The Homeland Security Department has taken the first step in making awards for Cumulus, its centralized contract for acquiring commercial cloud computing services across the entire enterprise.

DHS originally set up the pact to have a blend of competitive and non-competitive awards that cover all aspects of commercial cloud. This includes everything from infrastructure-as-a-service, platform-as-a-service and software-as-a-service.

For block one of the awards announced Tuesday, DHS said it will enter into non-competitive contracts with the four major hyperscalers on a staggered basis through the end of the federal fiscal year on Sept. 30.
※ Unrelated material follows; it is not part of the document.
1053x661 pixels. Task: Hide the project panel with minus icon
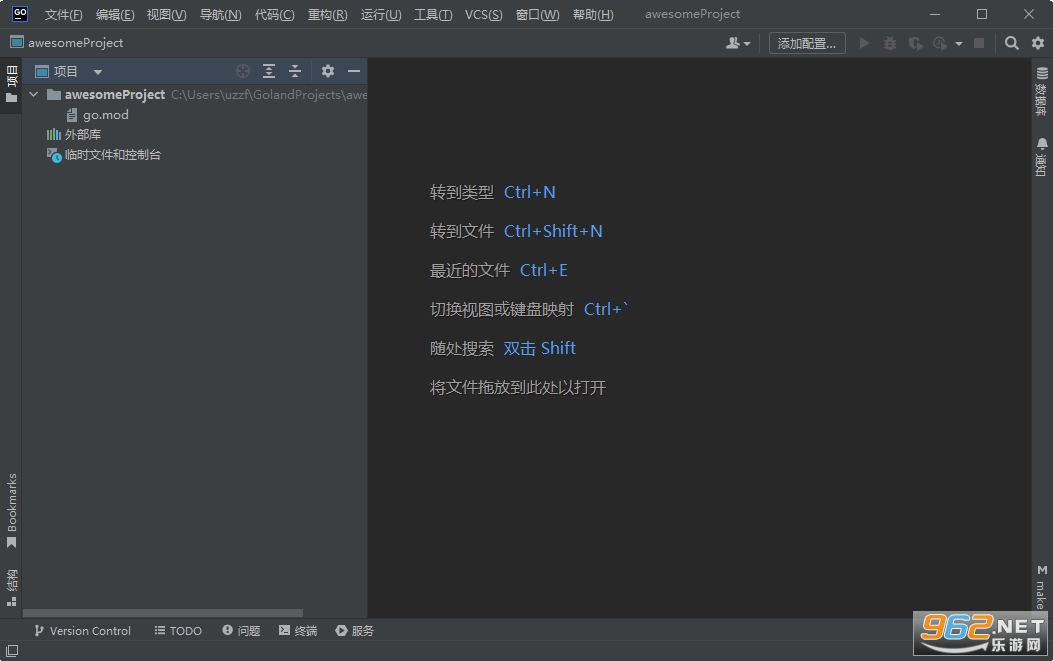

DHS estimates the award to Amazon Web Services will be finalized by the end of June, or the fiscal second quarter. The department is eyeing final awards to Oracle, Google Cloud and Microsoft by the end of the fiscal third quarter.

Each of those contracts will have a one-year base ordering period followed by up to four individual option years. Financial information on the awards was redacted from DHS’ justification-and-approval notice to announce them.

From there, DHS is creating a separate multiple-award competition to support the Cumulus effort and more details on that will apparently be forthcoming down the road.

Cumulus is part of DHS’ larger efforts to gain more visibility into cloud spending and usage across the entire department, plus achieve greater economies of scale and consistency in cloud acquisitions.

The department is also using Cumulus as a means to bring in compute, storage, database, network, artificial intelligence, cybersecurity, logging and monitoring functions that are inherent with commercial cloud environments.